*Exercise*: Leave every picture out and print exactly the lines that run from the one containing "Task: Focus the Title input field" to the end of the listing.

*** Begin section ***

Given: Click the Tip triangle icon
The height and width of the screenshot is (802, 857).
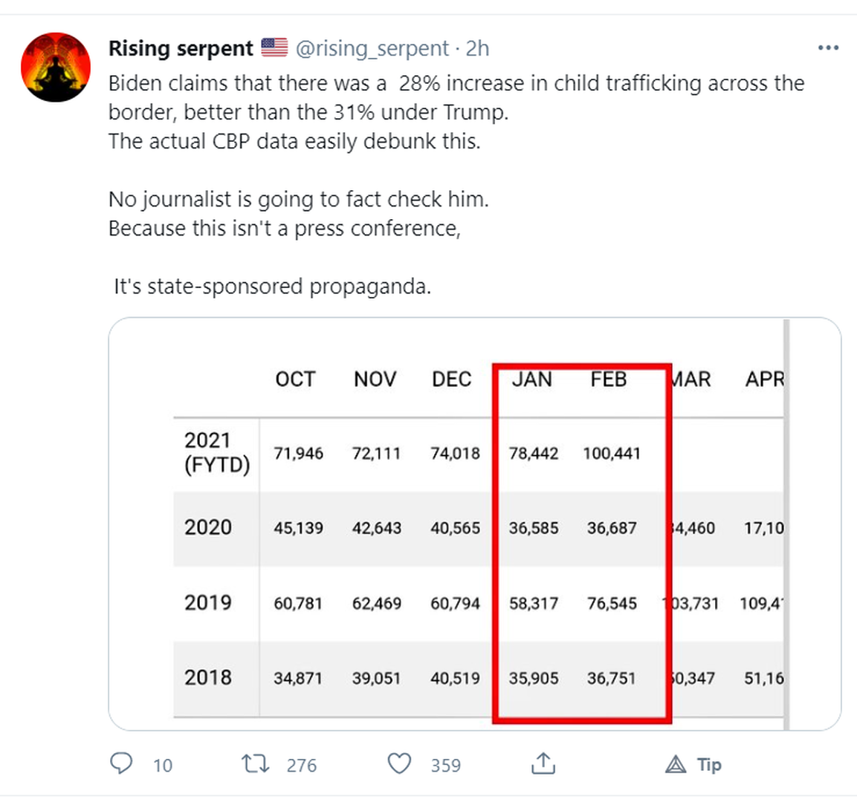Looking at the screenshot, I should pyautogui.click(x=676, y=764).
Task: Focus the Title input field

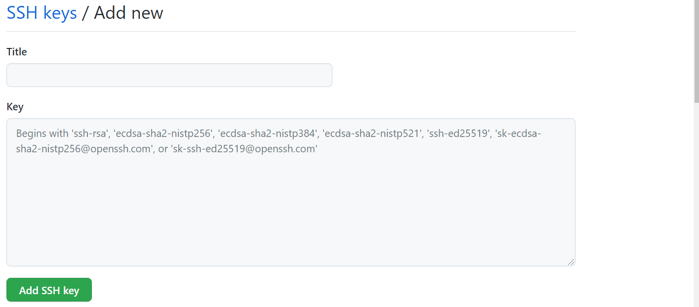Action: (169, 75)
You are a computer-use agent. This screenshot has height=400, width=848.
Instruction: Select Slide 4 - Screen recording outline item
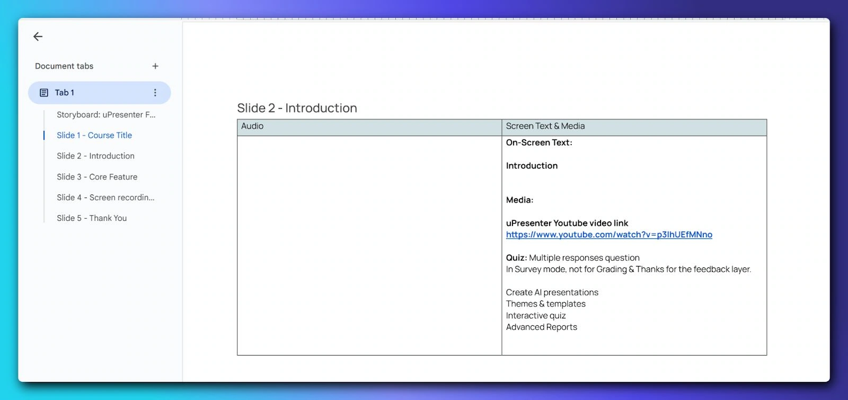(x=105, y=198)

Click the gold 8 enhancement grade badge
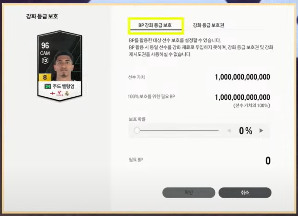[x=45, y=77]
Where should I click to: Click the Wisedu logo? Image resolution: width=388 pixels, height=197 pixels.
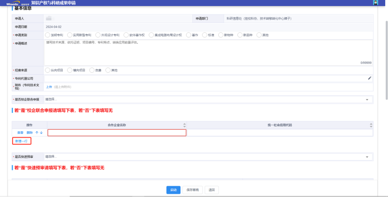point(14,3)
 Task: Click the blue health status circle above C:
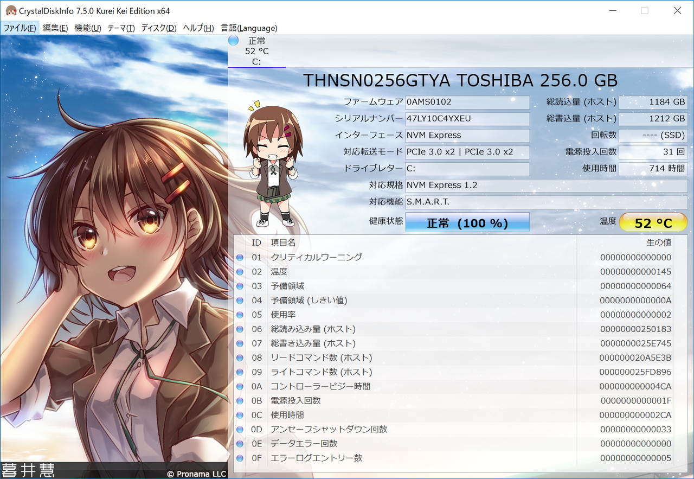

*** End section ***

*Answer for the task*:
Task: Focus the Title input field

Action: (169, 75)
You are a computer-use agent. This screenshot has height=400, width=848.
Instruction: Select Slide 4 - Screen recording outline item
(x=105, y=198)

Click the gold 8 enhancement grade badge
[x=45, y=77]
Where should I click to: Click the Wisedu logo? Image resolution: width=388 pixels, height=197 pixels.
point(14,3)
 Task: Click the blue health status circle above C:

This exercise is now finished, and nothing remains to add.